When Ben got down on one knee and asked me to marry him on June 25th last year, I knew what true happiness was (and, being such an eloquent woman, I displayed this happiness perfectly by crying and shouting, SERIOUSLY?!).
Once I’d calmed down and made all the necessary phone calls, my mind instantly turned to wedding planning and the part I’d been anticipating and dreading in equal measure: the dress. Most friends of mine who have recently married are slim, so bridal shops for them were the grown-up version of a dressing up box. But I always had the suspicion that, with my size 16 frame, my experience would likely be a bit different. Being a 16 is weird, you sit right on the cusp of plus sizes, but you’re deemed too big for straight sizes. I thought I’d be more limited for choice than my friends, but I’d find a couple of things I could shimmy in to, surely?

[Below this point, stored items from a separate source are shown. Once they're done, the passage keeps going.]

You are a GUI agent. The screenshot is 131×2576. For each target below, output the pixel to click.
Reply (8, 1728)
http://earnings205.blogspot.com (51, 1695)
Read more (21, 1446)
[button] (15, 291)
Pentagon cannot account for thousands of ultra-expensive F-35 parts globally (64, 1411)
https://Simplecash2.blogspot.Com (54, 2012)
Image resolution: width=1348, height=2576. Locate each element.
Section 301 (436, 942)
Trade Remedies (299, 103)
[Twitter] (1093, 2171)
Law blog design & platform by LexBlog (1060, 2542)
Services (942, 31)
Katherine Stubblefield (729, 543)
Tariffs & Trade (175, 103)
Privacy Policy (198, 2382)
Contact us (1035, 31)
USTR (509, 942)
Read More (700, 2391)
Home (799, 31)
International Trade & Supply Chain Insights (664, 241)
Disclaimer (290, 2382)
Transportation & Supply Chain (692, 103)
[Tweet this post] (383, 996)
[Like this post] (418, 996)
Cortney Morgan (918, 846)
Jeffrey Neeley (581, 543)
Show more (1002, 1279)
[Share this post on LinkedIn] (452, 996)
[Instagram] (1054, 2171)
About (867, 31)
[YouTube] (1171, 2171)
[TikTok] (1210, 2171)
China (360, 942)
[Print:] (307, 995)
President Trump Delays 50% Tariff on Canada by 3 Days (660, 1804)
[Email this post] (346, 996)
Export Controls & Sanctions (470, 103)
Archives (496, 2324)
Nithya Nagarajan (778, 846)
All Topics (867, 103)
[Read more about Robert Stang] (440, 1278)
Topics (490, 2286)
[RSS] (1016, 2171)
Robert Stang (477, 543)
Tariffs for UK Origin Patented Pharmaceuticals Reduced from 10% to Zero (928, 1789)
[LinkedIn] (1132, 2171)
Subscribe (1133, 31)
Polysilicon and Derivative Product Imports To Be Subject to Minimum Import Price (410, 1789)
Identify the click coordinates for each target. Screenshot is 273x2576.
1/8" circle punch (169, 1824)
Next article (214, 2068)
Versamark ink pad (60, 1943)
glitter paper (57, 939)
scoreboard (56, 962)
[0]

Flanked by my mum and bridesmaids, my first day dress shopping left a lot to be desired. The first shop we went to had nothing above a size 12, and in a world of lace, silk and satin there’s not a huge amount of give in the fabrics! Despite the fact that I expressly said I didn’t want a strapless dress, that was all I could try on, because, as the saleswoman sneered, 'you won’t be able to get your arms in the others'. The saleswoman suggested I could squeeze into them, even if the back didn’t do up, to 'give the idea'. So that’s what I did. Now, I’m no longer in the habit of talking down about myself, so I say this with nothing but love for my body — seeing myself in those dresses looked like what I imagine fitting 5lbs of Play-Doh into a 1lb bag would look like. But, ever the trooper, with the saleswoman holding up the back of the dress, I plastered a smile on my face and paraded out to my adoring fans.
I’m not sure I’ve ever felt as out of place as I did in that bridal shop. Watching the girl in the fitting room next to me, twirling out in a range of beautifully fitted dresses brought back all of the negative feelings I had towards my body - I don’t belong here, I’m too fat to be beautiful - and as much as I hate to admit it, a teeny tiny voice started to say, if you just lost… I looked ridiculous in all of the dresses, I knew that, my mum knew that, my bridesmaids knew that, the saleswoman knew that, but we all pretended we were seriously considering ordering one of these dresses.
We put one dress we’d found in the first shop on the maybe pile, and moved on to another shop. This shop was better, with dresses organised by size and going up to a 30, I thought I’d find the one in there. And I found a couple of maybes, but again, nothing that gave me the butterflies that every other bride describes. I started to resign myself to the fact that the princessy feeling a wedding dress gives you was reserved for a size 12 and below, and anyone bigger just has to make do.
Sensing my uncertainty, one of my friends recommend we try one more place, where her friend had found her dress. I figured I couldn’t be more disheartened than I was, what did I have to lose? So I made an appointment.
A week later, the troops reassembled we stepped into David’s Bridal at Westfield Stratford. Initially I thought it would be much the same as the first place, and I braced myself for another afternoon of stuffing myself into dresses made for someone half my size. But, as we were waiting for my appointment, I started poking around the racks of dresses and I saw that each dress had several different sizes on display - already such a far cry from the first shop!
The princess feeling was what I was after and the woman who helped me, Lucia, was nothing short of my Fairy Godmother. When we were in the fitting room I confided in her that I was scared I’d have a repeat of the first shop, and that perhaps I was too big to get the feeling about my dress. Lucia told me I deserved the perfect dress and it was her mission to find it, she listened to everything I wanted and ran around the shop finding gorgeous gowns, all different styles and all big enough for me to get in.
This time the parade felt different, with one of my bridesmaids instantly commenting 'you look so much happier!'. And sure enough, I found the one. I felt like a princess, actually scrap that I LOOKED like a princess. My Fairy Godmother had more than delivered.
Being fat and shopping for clothes to lounge around in is difficult enough, being fat and shopping for your wedding dress can easily be worse. My advice? Find a shop that you know stocks your sizes, you’re allowed to be choosy. You’re allowed to walk out if you stumble across a saleswoman who clearly doesn’t want to make you comfortable. You deserve that princess feeling. You didn’t settle for your partner, so don’t settle for the dress.